Les sultans accordaient une immense importance à la gastronomie. Au XVIe siècle, les immenses cuisines de Topkapi, étendues sous six coupoles, employaient 1200 employés, classés pour leur savoir-faire, selon une stricte hiérarchie annonçant l’organisation des restaurants modernes.
Au sein de ce complexe, les cuisiniers rivalisaient en créations destinées au souverain, en s’inspirant de toutes les recettes régionales de l’Empire, ce qui explique la diversité et la richesse de la cuisine turque actuelle. L’un des légumes phares de l’art culinaire ottoman fut sans conteste l’aubergine.
Cependant, étant très appréciée durant les mois d’été où elle était consommée frite ou grillée sur un brasero, elle fut à l’origine, à l’époque où les maisons étaient en bois, d’une multitude d’incendies surnommés « les incendies d’aubergine », au point que les journaux mettaient en garde les ménagères contre les oublis de friture. Un célèbre dicton déclare d’ailleurs, « Quand arrive la saison des aubergines, les fous et les incendies se multiplient à Istanbul », des croyances populaires alors répandues dans toute l’Europe prétendant que ce légume rendait fou. Cela n’a cependant pas empêché l’aubergine de figurer parmi un grand nombre de plats emblématiques de la Turquie et d’être à l’origine d’une multitude d’anecdotes voire de légendes.

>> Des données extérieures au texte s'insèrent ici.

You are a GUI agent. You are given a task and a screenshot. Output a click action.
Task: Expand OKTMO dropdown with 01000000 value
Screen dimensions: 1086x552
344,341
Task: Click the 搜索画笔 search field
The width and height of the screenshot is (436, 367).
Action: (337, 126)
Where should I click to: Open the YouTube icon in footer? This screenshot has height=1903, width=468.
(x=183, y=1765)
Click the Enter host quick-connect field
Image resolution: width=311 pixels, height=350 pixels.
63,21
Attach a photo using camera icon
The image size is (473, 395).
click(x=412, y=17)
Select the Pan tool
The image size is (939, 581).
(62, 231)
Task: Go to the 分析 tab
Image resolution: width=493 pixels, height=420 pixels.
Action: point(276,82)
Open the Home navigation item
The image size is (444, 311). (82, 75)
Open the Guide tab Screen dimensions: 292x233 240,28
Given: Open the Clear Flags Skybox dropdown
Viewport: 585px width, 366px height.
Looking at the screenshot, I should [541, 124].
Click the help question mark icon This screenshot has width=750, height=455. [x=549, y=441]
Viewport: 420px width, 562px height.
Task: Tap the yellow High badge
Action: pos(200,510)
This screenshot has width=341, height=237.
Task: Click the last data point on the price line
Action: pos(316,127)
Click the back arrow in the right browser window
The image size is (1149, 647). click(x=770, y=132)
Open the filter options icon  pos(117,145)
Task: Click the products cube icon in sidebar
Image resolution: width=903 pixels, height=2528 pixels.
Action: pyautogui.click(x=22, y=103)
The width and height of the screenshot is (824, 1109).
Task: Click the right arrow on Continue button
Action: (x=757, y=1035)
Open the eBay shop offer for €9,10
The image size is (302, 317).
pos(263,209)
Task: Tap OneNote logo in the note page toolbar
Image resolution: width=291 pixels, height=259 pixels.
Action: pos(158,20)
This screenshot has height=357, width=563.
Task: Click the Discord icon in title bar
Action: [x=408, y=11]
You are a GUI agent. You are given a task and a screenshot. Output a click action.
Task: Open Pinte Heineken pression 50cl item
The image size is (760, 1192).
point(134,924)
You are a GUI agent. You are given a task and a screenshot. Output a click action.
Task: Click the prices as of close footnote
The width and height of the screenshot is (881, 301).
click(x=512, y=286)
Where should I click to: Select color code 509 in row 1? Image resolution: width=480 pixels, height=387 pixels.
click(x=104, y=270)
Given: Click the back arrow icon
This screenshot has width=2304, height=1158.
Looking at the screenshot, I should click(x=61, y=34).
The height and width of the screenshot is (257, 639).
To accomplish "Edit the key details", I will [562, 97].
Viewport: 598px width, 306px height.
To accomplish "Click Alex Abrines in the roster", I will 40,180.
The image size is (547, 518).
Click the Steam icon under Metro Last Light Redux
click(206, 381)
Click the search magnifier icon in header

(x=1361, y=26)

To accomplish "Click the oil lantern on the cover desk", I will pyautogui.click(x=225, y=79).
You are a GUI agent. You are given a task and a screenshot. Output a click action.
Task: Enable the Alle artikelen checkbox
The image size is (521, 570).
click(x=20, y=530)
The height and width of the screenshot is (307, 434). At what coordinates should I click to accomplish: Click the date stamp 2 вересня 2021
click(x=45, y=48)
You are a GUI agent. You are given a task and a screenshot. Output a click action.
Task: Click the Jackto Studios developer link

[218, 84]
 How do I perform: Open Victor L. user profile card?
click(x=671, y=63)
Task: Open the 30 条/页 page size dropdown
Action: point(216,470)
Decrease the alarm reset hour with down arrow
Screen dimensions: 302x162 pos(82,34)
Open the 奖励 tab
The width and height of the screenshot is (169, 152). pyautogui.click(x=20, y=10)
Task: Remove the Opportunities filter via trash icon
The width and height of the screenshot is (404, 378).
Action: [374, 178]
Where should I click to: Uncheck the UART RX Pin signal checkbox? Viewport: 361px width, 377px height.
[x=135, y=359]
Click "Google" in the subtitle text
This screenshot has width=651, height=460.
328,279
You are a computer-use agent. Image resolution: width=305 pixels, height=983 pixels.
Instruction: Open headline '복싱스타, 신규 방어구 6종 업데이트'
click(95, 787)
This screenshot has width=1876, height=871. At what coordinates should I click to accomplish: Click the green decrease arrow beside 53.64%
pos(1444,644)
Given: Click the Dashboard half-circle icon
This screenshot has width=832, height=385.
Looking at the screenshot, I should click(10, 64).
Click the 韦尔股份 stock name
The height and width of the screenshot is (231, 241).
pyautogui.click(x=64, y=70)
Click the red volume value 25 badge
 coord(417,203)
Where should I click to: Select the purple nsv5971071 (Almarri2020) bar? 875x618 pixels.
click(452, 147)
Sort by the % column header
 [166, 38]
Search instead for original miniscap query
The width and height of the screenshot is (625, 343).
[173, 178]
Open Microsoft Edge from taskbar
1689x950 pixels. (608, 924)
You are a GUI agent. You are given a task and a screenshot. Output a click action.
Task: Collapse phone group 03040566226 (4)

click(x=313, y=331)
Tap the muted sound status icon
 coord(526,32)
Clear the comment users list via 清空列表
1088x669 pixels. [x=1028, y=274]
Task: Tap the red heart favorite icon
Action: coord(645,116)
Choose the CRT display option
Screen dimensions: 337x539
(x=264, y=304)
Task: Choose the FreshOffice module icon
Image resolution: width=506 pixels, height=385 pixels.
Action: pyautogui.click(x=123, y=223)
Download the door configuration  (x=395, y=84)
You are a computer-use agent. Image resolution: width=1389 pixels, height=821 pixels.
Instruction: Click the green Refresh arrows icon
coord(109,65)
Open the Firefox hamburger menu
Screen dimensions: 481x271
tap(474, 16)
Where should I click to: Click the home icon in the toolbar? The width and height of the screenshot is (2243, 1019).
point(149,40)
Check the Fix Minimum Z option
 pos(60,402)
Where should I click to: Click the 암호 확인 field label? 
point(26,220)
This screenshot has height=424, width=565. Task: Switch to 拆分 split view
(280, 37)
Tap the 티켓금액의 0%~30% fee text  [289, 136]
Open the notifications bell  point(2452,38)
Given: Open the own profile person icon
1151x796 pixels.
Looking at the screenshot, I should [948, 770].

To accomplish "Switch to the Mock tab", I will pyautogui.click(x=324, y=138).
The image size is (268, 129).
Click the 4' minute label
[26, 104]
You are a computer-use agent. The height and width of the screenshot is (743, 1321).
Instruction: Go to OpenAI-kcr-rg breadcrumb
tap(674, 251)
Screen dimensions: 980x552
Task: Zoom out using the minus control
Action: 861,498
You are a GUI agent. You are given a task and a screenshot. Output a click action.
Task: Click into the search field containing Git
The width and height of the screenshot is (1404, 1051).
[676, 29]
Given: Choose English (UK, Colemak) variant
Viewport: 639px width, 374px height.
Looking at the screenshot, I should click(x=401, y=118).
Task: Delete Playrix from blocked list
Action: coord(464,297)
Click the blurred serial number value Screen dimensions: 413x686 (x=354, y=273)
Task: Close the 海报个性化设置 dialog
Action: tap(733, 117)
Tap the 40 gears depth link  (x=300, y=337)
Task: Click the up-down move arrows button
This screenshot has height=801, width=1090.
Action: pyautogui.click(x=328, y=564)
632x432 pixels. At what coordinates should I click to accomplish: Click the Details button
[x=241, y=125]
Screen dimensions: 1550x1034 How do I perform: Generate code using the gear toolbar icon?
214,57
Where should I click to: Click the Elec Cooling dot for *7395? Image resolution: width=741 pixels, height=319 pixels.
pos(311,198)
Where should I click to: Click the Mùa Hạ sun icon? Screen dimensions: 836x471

C’est le cas de l’« Imam évanoui » (İmambayıldı), l’un des mets représentatifs de la cuisine turque, dont la recette figurait déjà dans le premier livre de gastronomie ottomane paru en 1844, Le Refuge des cuisiniers. Constituée d’une aubergine frite à l’huile d’olive, farcie d’oignons, tomates, poivrons et enfin cuite au four, cette recette bat le record du nombre de récits divers consacrés à son invention. Le plus courant raconte qu’un riche marchand avait mis dans le trousseau de sa fille un très grand nombre de bidons d’huile d’olive. Aussi la jeune femme confectionnait-elle très souvent ce plat, que son époux, un imam, dégustait avec ravissement. Mais le jour où les réserves d’huile du trousseau furent épuisées et que la jeune mariée ne put plus réaliser son menu, l’imam se serait évanoui de déception…
Un fameux sauté de mouton disposé sur un lit d’aubergine grillée mélangée à du yaourt à l’ail, « Ali le raffiné » (Alinazik), recette de la cuisine de Gaziantep, considérée comme la capitale de la cuisine turque et classée en 2015 par l’Unesco dans son réseau « Ville créative de la gastronomie », fait aussi l’objet d’une historiette. En effet, à la fin du XVe siècle, un jour que le sultan Selim 1er, de retour de campagne militaire, avait fait halte dans la cité, il fut si enthousiasmé par cette préparation, qu’il aurait demandé : « A qui appartient la main raffinée qui a confectionné ce plat ? » ; on lui répondit qu’il s’agissait du cuisinier Ali. Ce fut ainsi que la recette prit son nom.
Dans la deuxième partie du XIXe siècle, suite à l’élan d’européanisation, les sultans, lorsqu’ils recevaient des dignitaires européens, commencèrent à faire mélanger les mets turcs, « Alaturka », à des recettes françaises, nommées « Alafranga ». Özge Samancı, universitaire spécialisée dans l’histoire de la cuisine ottomane, cite pour exemple le banquet de l’inauguration du palais de Dolmabahçe, en 1856 : « Les mets ottomans comme les börek, pilav, kadayıf et baklava ont été servis avec des mets français comme le potage Sévigné, les paupiettes à la reine ou la croustade de foie gras à la Lucullus… »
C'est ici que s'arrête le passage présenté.